Saint of Hope in Desperate Situations, The Anchor, October 26, 2007

Fr. Roger J. Landry
The Anchor
Putting Into the Deep
October 26, 2007

October 28 is the feast day of Saint Jude, commonly known and invoked as the patron saint of hopeless causes. He remains one of the most popular of saints, probably because forlorn circumstances are never in short supply. Parishes and individuals continue to pray more novenas through his intercession than through any other saint. St. Jude statues, medallions and prayer cards abound. He is a saint who unites Catholics of every nationality and background, since all equally share devotion to him. One of the clearest examples of his continued popularity and ability to bring Catholics together was shown earlier this year in Taunton, when faithful from the former parishes of Immaculate Conception and St. Jacques asked Bishop Coleman to allow their newly merged parish to be dedicated to God through his intercession.

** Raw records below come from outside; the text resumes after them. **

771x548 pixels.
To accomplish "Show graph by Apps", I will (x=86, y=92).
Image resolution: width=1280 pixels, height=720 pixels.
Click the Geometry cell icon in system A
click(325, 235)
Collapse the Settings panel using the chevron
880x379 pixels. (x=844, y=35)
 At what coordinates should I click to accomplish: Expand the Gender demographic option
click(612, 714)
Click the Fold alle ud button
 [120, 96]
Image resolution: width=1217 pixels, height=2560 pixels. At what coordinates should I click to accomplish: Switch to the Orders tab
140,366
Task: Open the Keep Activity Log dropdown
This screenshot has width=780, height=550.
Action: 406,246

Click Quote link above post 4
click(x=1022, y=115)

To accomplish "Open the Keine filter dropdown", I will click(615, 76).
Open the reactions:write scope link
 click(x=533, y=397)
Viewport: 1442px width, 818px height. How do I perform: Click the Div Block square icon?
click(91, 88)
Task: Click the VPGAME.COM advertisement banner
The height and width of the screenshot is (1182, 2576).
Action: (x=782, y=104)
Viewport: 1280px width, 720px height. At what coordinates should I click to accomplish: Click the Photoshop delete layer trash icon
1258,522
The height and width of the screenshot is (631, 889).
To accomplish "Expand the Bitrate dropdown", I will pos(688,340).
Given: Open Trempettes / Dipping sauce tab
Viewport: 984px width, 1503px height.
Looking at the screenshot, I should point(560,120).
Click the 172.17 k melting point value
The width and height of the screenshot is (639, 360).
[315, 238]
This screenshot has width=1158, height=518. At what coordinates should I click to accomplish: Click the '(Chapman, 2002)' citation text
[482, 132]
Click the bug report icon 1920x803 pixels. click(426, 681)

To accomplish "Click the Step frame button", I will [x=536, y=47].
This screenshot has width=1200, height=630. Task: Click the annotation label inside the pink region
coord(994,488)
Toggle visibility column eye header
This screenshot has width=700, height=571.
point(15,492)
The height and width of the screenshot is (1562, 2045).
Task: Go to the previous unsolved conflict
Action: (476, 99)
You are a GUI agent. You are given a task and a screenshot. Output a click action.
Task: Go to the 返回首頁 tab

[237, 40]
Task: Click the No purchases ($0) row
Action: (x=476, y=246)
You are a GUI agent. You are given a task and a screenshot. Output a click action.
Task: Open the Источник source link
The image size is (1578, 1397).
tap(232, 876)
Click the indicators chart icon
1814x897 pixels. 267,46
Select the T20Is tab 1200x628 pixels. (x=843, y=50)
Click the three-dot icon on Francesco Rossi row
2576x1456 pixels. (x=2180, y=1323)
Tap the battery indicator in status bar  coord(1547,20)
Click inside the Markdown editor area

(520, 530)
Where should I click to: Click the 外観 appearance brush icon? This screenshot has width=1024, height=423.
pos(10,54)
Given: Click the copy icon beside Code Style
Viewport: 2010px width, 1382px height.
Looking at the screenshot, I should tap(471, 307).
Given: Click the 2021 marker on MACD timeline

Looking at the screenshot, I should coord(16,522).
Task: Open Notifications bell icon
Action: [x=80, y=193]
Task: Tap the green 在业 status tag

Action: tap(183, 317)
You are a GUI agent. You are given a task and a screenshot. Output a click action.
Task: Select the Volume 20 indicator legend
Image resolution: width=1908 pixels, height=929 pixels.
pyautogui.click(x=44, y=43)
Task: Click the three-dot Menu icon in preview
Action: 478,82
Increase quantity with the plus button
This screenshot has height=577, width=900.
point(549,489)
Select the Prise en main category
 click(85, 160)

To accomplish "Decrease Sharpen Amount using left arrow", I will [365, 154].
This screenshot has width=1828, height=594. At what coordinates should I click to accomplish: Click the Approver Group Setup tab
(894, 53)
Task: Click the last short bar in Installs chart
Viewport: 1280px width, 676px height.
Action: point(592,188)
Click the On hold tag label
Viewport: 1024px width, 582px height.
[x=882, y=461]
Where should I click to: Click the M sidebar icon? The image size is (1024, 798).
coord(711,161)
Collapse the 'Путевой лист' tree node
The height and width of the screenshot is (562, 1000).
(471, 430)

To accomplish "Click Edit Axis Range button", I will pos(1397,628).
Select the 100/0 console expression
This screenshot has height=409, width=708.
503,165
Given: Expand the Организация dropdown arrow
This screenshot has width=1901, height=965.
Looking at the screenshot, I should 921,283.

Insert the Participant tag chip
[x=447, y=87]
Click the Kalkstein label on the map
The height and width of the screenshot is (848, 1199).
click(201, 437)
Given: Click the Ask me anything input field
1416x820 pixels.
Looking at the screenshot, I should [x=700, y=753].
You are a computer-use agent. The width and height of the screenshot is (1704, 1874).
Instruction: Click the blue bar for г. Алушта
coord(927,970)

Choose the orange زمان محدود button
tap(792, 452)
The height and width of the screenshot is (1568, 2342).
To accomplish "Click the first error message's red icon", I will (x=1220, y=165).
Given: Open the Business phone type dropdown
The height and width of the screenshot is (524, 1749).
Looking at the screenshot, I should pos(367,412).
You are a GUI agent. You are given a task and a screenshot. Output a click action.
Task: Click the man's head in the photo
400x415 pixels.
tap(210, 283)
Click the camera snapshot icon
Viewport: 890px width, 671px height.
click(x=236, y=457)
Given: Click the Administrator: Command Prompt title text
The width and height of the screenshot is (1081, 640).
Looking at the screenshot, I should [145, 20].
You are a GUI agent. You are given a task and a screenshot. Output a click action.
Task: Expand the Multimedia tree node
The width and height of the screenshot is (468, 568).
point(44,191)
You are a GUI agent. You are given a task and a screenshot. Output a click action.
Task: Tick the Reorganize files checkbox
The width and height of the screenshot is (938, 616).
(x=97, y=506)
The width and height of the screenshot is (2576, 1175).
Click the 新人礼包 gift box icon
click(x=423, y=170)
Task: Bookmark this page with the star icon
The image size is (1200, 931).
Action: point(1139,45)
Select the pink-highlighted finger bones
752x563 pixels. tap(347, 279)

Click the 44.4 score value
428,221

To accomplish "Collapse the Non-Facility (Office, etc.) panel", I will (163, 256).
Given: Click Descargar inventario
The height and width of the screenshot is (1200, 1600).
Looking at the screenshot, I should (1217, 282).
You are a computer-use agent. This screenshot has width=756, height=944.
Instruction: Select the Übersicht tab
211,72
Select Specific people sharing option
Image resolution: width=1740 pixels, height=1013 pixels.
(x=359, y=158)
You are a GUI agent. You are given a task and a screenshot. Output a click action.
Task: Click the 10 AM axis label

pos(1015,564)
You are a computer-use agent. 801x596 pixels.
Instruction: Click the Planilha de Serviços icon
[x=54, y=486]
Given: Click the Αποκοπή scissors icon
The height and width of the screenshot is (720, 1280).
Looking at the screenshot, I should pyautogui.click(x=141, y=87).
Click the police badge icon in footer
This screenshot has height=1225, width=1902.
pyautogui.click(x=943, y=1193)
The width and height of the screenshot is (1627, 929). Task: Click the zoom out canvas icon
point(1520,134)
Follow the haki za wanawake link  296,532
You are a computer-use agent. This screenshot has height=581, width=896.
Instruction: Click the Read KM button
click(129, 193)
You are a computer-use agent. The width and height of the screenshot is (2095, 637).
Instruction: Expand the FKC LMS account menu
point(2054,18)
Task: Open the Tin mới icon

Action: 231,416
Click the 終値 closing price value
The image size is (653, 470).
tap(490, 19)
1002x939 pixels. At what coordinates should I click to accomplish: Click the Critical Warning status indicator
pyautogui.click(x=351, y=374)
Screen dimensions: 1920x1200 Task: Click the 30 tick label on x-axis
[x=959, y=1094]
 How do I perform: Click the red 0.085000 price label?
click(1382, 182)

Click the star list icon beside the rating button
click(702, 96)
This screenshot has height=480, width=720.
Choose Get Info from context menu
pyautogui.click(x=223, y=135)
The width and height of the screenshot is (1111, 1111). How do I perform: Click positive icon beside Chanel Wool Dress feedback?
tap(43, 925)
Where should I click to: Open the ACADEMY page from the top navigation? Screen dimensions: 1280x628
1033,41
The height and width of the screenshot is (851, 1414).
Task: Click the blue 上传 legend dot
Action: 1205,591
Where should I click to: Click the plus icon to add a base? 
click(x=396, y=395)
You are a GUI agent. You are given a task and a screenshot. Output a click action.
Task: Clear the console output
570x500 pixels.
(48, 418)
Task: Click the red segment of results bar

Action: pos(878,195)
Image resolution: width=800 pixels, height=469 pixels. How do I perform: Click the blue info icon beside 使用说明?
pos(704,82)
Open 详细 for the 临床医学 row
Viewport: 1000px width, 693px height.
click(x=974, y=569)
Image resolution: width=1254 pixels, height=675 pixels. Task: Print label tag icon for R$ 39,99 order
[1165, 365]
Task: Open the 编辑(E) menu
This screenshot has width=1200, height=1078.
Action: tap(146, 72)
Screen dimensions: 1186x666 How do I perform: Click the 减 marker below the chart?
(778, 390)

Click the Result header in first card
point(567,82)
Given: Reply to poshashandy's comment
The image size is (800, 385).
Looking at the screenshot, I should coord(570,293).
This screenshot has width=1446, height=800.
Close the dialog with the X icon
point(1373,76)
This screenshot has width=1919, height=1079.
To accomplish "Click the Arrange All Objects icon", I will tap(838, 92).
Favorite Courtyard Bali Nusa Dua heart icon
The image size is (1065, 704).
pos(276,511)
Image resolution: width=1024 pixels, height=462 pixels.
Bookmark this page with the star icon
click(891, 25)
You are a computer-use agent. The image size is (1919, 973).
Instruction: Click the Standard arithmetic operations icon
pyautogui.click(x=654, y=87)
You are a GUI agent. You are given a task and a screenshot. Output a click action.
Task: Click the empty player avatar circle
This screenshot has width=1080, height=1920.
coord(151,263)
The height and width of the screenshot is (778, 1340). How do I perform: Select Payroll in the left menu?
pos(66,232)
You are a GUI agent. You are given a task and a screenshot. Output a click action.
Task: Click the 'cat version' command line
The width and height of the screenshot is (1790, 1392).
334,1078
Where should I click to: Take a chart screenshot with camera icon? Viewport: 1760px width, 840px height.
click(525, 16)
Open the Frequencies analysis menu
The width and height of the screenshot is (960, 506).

While clearly one of the most popular saints, St. Jude paradoxically still remains very much unknown. Even Catholics who invoke him are sometimes startled to discover he is one of the apostles and the author of one of the New Testament epistles. He has perennially been the “other Judas,” overshadowed by Judas Iscariot.

When we look at his apostolic commission and his letter, we see clearly how he learned to trust in God when the going was toughest and become the patron of those in similar circumstances.

If there ever was a seemingly “hopeless enterprise,” it was the task given to the apostles — for a small team of ordinary men to spread the Good News throughout the entire world. Their success against all human odds is a tangible reminder that all things, even the most humanly impossible, are possible with God.

But St. Jude did not always grasp that such was the way the Lord wished to be glorified and have his Gospel spread. During the Last Supper, he asked Jesus, “Lord, how is it that you will reveal yourself to us and not to the world?” St. Jude was wondering why Jesus would not do something so spectacular that everyone, even those opposed to him, would be forced to acknowledge who he was.

Jesus’ mysterious answer points indicates God’s preferred path: “The one who love me will keep my word, and my Father will love him, and we will come to him and make our home with him.” Jesus did not want to awe people into submission, but to draw them into a communion of love through treasuring his word and putting it into practice. Only those who receive Jesus’ love and reciprocate it “see” Jesus as he really is; all others are blind to his full revelation— no matter how spectacular — because they do not walk by faith and love. 

St. Jude eventually grasped that lesson and powerfully demonstrated it in his New Testament letter — which, at 25 verses, is so short that Catholics can read it within a few minutes.

He says that he originally intended to write “about the salvation we share,” but instead he found it necessary to pen a defense of the faith against “certain intruders” who had infiltrated Christian communities and were “perverting the grace of our God into licentiousness and denying our only Master and Lord, Jesus Christ.” He wanted forcefully to remind the early Christians of what Jesus told him on Holy Thursday: we cannot remain in loving communion with God unless we keep his word. 

What were the intruders doing? They were indulging in “sexual immorality” and pursuing “unnatural lust,” the way the ancients referred to homosexual activity. But even worse than their sins, St. Jude continues, they were justifying their sinfulness, pretending their sins were sacraments and their rejection of God an expression of love.

He says that without repentance these people will perish because of their sins, just like the Israelites who rejected God and Moses in the desert, the fallen angels who did not accept God’s plans for redemption, and the men of Sodom who tried to molest Lot. 

In the face of this challenge, he continues, the faithful must first keep themselves in the love of God, build themselves up in the “most holy faith,” and reach out themselves to the “mercy of our Lord Jesus Christ that leads to eternal life.” Then they need to reach out to others, by being merciful to those who are “wavering” or who “still fear God,” and to try to “snatch them from the fire.” He stressed that the way to show this merciful love was to hate the sin that was killing them, even to “hating even the tunic defiled by their bodies.”

His strong words and actions are tremendously relevant and instructive to faithful Catholics in Massachusetts. Many of us today can occasionally feel that working to defend the institution of marriage, or the good news of the Church’s teachings on sexuality, or the sanctity of human life — even among some who call themselves Catholic — is a “hopeless cause.”

St. Jude’s life shows us that it is not. Challenges like the ones we face today have existed in society and in the Church from the beginning. And, with the help of God, they have been overcome. If St. Jude and the early Christians, through preaching and persevering faith and love, could transform the Church and convert the Roman empire, than by the same faith and divine assistance we can transform our parishes and over time convert our state.

St. Jude not only intercedes for us in this cause, but gives us hope and shows us the way.